Increases to Existing Line of Credit
Financial institutions are providing increases to the borrowing limits on existing lines of credit.
Purchase Order Financing
Flexible terms are being offered to ensure existing and future orders can be fulfilled.
Buyer Financing
Export Development Canada is providing buyer financing and direct financing for international sales to ensure Canadian businesses are able to participate in international trade opportunities.

If your business requires cash flow management or additional financing, please contact your Smythe Partner directly as additional reporting may be required. Our team can match your business with the appropriate product and guide you through the process and provide financial information to the lending institutions.

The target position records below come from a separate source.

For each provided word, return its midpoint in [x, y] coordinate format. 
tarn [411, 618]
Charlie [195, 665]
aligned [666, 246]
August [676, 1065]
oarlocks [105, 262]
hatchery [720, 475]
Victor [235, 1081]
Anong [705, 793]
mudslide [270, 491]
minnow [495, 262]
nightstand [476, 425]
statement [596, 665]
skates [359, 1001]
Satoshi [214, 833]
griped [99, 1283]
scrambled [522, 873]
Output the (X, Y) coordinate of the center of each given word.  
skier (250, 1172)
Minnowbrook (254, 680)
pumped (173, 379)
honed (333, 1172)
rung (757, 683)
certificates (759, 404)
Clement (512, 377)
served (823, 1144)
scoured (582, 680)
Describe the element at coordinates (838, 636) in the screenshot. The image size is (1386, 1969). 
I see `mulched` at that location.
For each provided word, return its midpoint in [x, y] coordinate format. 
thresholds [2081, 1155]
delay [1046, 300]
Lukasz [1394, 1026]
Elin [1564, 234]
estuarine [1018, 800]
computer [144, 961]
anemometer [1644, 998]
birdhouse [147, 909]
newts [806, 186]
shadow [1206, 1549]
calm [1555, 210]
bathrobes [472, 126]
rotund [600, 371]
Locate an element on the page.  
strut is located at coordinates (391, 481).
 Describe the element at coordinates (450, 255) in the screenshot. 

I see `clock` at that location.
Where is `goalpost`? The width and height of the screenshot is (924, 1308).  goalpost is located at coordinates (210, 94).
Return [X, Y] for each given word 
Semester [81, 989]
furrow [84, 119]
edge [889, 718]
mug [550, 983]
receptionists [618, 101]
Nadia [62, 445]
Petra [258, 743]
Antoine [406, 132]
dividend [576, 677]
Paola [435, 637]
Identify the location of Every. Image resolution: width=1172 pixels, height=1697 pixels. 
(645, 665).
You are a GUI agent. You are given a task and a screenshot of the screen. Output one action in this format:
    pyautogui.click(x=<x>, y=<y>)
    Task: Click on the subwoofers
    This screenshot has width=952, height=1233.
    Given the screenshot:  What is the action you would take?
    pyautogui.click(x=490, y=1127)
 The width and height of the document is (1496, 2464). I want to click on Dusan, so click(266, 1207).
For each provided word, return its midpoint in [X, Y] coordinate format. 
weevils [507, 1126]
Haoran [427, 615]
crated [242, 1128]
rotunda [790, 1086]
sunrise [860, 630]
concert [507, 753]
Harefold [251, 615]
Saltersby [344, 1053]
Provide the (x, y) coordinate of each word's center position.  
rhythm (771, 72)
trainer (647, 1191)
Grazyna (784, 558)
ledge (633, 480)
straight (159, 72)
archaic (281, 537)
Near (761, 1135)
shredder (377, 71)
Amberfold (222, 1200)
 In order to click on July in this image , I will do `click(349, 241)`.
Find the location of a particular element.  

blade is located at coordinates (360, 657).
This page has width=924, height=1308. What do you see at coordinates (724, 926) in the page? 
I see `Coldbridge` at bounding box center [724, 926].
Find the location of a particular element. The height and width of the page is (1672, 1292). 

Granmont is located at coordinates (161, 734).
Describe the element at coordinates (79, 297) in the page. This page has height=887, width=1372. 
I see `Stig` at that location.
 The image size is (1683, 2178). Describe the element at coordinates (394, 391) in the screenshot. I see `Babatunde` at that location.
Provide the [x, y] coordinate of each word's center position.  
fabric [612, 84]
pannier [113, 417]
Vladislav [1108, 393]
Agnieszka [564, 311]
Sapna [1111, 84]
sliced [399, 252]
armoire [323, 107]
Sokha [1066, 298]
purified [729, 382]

Canada Emergency Business Account (CEBA) Interest-Free Loans

the Government of Canada announced the Canada Emergency Business Account interest-free loans that provide up to $40,000 for small businesses and not-for-profits that have been financially impacted by COVID-19. On December 4, 2020, the program was expanded to offer an additional $20,000 to businesses that continue to be seriously impacted by the pandemic. The loans are available through eligible financial institutions, and businesses must apply through a financial institution where they had an existing relationship. The loans are interest-free, and 25% of the original $40,000 of the balance and 50% of the additional $20,000 of the balance is forgivable if the business repays the loan by the end of 2022. Businesses are required to have had an annual payroll of $20,000 to $1,500,000 or non-deferrable expenses of at least $40,000 in 2019 to qualify.

Businesses have until March 31, 2021, to apply for a loan or the $20,000 expansion. In the case where applicants are waiting for their financial institution to finalize the submission of additional information, they will have until May 7, 2021, to complete the submission.